→ **Aufgabe 1**: Schreib die Einträge von der Zeile mit „Task: Open 订单详情 for the 23.50 order“ bis einschließlich der Zeile mit „click(480, 12)“ unverändert ab.

Ist "TikTok's time to shine" also um?
TikTok zeichnet in den letzten Jahren große Erfolge auf: Die App gehörte im Jahr 2018 zu der sich am schnellsten verbreiteten App der Welt, wurde bereits schon über zwei Milliarden Mal heruntergeladen und zählt monatlich eine Milliarde aktive Nutzer. Natürlich kann Facebook, Instagrams Mutterkonzern, das nicht auf sich sitzen lassen.
Erinnerst du dich noch an die Video-Plattform Vine? Die überlebte das Jahr 2017 nicht und somit hatte TikTok bisher noch keine ernsthafte Konkurrenz. Vor allem die jüngere Generation, vorwiegend Generation Z, ist auf dem sozialen Netzwerk unterwegs. Allerdings scheint es ungewollt auch eine Plattform für Pädophile zu bieten. TikTok wurde aufgrund von Pornografie und Datenschutzmängeln zeitweise schon in Indonesien und Indien verboten. Es besteht das Risiko, dass auch andere Länder nachziehen und TikTok sperren.

→ **Einträge zur Bearbeitung**:
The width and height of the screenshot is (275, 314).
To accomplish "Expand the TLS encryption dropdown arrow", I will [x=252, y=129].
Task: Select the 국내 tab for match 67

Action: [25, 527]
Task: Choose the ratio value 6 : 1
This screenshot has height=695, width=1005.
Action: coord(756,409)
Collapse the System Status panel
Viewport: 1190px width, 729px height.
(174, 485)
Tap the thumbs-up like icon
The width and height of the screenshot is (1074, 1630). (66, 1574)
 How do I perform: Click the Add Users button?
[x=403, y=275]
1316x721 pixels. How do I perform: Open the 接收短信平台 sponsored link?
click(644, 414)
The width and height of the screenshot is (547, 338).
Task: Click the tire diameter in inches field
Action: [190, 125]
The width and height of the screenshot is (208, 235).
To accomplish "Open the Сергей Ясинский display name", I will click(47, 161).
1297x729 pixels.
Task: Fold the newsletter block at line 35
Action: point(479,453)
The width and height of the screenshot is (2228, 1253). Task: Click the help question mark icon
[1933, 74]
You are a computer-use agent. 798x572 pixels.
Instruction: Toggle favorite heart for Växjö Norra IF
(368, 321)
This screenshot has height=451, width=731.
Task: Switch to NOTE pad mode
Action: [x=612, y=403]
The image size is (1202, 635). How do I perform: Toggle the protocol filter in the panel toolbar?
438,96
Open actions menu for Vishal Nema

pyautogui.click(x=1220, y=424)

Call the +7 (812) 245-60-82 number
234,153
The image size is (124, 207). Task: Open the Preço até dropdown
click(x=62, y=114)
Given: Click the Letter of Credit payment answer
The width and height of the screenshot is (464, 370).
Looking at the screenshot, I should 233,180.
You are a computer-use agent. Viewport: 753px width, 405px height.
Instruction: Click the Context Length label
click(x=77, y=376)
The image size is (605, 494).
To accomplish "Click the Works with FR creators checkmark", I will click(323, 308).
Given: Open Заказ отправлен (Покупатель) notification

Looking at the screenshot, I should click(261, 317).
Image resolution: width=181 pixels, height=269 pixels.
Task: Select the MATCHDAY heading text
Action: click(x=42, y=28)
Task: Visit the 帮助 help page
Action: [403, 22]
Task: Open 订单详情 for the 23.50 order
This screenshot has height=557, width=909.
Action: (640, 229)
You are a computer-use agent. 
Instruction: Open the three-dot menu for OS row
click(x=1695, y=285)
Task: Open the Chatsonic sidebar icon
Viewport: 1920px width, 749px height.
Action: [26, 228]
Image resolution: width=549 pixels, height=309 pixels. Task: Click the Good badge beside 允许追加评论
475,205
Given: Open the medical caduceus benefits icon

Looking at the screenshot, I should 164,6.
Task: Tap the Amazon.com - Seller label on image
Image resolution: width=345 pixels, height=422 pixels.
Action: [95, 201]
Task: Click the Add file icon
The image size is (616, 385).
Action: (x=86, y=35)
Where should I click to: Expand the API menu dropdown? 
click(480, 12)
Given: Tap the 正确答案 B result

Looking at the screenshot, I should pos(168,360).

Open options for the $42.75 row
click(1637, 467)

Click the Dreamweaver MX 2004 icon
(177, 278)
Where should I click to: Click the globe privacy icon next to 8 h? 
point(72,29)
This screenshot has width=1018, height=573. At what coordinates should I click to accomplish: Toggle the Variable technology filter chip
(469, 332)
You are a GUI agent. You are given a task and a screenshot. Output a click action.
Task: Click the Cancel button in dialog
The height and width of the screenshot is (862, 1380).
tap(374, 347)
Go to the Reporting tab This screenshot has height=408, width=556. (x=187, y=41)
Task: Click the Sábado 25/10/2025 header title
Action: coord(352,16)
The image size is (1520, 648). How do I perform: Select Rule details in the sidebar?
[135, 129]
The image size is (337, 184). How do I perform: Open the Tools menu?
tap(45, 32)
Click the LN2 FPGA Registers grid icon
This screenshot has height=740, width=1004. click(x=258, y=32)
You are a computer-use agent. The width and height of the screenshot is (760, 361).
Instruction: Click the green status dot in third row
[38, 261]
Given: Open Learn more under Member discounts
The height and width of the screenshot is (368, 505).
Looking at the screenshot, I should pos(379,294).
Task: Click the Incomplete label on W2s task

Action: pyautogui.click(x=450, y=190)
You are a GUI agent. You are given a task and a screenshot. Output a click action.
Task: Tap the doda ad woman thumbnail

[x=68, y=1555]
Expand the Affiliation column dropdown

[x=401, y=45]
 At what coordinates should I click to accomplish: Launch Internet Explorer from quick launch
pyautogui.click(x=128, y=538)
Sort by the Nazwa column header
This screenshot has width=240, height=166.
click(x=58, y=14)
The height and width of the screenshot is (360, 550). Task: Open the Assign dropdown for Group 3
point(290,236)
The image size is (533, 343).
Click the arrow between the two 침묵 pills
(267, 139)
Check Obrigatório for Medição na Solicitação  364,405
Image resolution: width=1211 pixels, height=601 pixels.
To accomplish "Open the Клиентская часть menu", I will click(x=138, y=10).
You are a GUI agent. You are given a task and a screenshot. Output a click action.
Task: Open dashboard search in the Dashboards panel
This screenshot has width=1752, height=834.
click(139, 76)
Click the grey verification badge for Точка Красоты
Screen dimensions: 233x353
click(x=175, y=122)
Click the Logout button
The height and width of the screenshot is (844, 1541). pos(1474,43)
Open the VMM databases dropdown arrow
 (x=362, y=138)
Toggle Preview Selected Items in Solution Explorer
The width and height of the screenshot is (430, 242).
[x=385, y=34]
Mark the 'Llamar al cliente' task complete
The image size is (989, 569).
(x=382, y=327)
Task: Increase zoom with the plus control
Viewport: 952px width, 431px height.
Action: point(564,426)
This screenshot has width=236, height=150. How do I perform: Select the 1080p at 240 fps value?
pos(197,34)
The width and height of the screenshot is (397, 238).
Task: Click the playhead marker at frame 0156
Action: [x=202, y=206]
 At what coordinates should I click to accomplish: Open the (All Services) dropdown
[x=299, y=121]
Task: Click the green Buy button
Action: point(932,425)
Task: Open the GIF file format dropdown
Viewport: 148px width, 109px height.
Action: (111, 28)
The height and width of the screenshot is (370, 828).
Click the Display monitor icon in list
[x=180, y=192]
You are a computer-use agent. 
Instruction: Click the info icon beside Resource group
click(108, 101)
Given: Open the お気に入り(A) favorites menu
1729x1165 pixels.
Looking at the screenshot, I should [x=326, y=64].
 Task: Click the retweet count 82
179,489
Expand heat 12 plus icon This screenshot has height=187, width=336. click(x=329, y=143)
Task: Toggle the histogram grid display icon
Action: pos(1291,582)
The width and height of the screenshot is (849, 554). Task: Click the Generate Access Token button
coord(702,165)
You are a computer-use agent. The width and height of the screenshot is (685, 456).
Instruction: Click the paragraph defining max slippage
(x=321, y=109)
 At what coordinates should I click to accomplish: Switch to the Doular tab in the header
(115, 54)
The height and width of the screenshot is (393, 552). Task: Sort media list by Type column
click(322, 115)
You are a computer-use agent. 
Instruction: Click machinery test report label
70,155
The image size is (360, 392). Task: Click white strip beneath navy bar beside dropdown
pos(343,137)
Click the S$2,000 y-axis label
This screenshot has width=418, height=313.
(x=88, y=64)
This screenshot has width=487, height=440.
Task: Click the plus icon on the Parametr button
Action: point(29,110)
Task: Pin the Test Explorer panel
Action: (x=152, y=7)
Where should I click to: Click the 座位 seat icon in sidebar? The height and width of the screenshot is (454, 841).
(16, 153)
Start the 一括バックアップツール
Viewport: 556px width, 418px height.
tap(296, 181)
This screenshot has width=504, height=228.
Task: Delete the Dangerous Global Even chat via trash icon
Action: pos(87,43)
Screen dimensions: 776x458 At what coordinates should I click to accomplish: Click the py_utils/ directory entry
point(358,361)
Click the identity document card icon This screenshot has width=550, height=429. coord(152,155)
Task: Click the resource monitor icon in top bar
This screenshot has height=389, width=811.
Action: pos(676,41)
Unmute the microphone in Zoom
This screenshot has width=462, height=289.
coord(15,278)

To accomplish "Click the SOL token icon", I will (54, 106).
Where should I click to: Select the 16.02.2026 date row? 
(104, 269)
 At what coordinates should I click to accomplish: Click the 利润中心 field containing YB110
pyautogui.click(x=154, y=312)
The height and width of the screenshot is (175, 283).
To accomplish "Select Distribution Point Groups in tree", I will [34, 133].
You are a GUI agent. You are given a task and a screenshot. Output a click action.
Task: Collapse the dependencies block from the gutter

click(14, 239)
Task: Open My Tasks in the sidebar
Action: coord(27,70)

→ **Aufgabe 2**: Führ den Text über TikTok nach seinem letzten Satz weiter.

→ **Lösung 1**:
Task: Open 订单详情 for the 23.50 order
This screenshot has height=557, width=909.
Action: (640, 229)
You are a computer-use agent. 
Instruction: Open the three-dot menu for OS row
click(x=1695, y=285)
Task: Open the Chatsonic sidebar icon
Viewport: 1920px width, 749px height.
Action: [26, 228]
Image resolution: width=549 pixels, height=309 pixels. Task: Click the Good badge beside 允许追加评论
475,205
Given: Open the medical caduceus benefits icon

Looking at the screenshot, I should 164,6.
Task: Tap the Amazon.com - Seller label on image
Image resolution: width=345 pixels, height=422 pixels.
Action: [95, 201]
Task: Click the Add file icon
The image size is (616, 385).
Action: (x=86, y=35)
Where should I click to: Expand the API menu dropdown? 
click(480, 12)

→ **Lösung 2**:
Auf Instagram hingegen sind weit gefächerte Altersgruppen vertreten. Die große Mehrheit liegt mit 1,2 Milliarden Nutzern bei den 18-34-Jährigen. Das bietet neue und größere Möglichkeiten, dieses Videokonzept zu verbreiten - und gegebenenfalls weiterzuentwickeln, wie Instagram es schon bei den Stories getan hat. Instagram selbst bestätigt in einer offiziellen Pressemeldung: "Wir freuen uns darauf, einer ganz neuen Generation von Instagram-Talenten eine Bühne zu geben." Voraussetzung dafür ist die Bereitschaft der Instagram-Nutzer, Formate wie Reels auch nutzen zu wollen. An dieser Stelle lässt sich jedoch sagen, dass bereits viele Apps und Innovationen zu Beginn belächelt wurden und nach der Anfangsphase dann doch mehrheitlich akzeptiert und gern genutzt wurden.
Björn Wenzel
Bild: Lucky Shareman
Auf den ersten Blick bietet das neue Feature auf Instagram also nur Vorteile: kein nerviger Wechsel der Apps, nicht noch ein Social Media-Account, eine qualitativ höhere und diversere Reichweite als TikTok, aber die gleichen Funktionen - ähnlich wie damals bei Snapchat.
Instagram = verlässliche Viewer = bessere Conversions?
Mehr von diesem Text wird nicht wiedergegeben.